## Passage provided
10 important rules of meeting a new mom.
I had always loved having friends and folks around. I have cherished their company the laughter and light they bring into my life. They seemed to have sparked joy in me. I was looking forward to their visits once my baby was born. I thought their visits would take my mind off the rigour of sleepless nights and help me unwind for a bit.
A lot of our friends were understanding enough to know how to deal with a new mother. But for a few, it wasn’t the case. There was a lot of unnecessary advice and comments that I wasn’t expecting. Few of their comments were enough to dampen my spirits.
Don’t comment on a new mother’s weight:
First things first, a new mother is supposed to put on weight during her pregnancy. It is completely normal and necessary for the well being of both mother and the baby. Commenting on a new mother’s weight is unwarranted and cruel.
Also, please refrain from advising her to lose weight right away. She is aware of her new body and most probably not comfortable with it. The poor woman is sleep deprived and groggy. Weight loss advice is the last thing she needs at the moment.

## To do
1. According to the passage on meeting a new mom, why is commenting on a new mother's weight unwarranted? Explain in one to three sentences.
2. Condense the paragraph of the passage on meeting a new mom that opens "Also, please refrain from advising her" into a short list, keeping its main facts.
3. Return the part of the passage on meeting a new mom starting with "Don’t comment on" and going on through "at the moment.", copied without any change.

## Data section

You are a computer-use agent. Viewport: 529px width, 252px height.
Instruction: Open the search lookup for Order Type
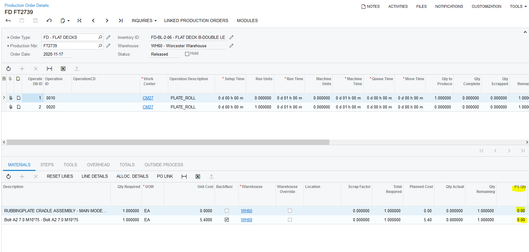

## Completed exercise
1. Weight gain during pregnancy is expected. The passage states that it is completely normal and necessary for the well-being of both the mother and the baby, so remarking on it is unwarranted and cruel.

2.
- Do not advise a new mother to lose weight right away.
- She is aware of her new body and is probably not comfortable with it.
- She is sleep-deprived and groggy.
- Weight-loss advice is the last thing she needs at this time.

3.
Don’t comment on a new mother’s weight:
First things first, a new mother is supposed to put on weight during her pregnancy. It is completely normal and necessary for the well being of both mother and the baby. Commenting on a new mother’s weight is unwarranted and cruel.
Also, please refrain from advising her to lose weight right away. She is aware of her new body and most probably not comfortable with it. The poor woman is sleep deprived and groggy. Weight loss advice is the last thing she needs at the moment.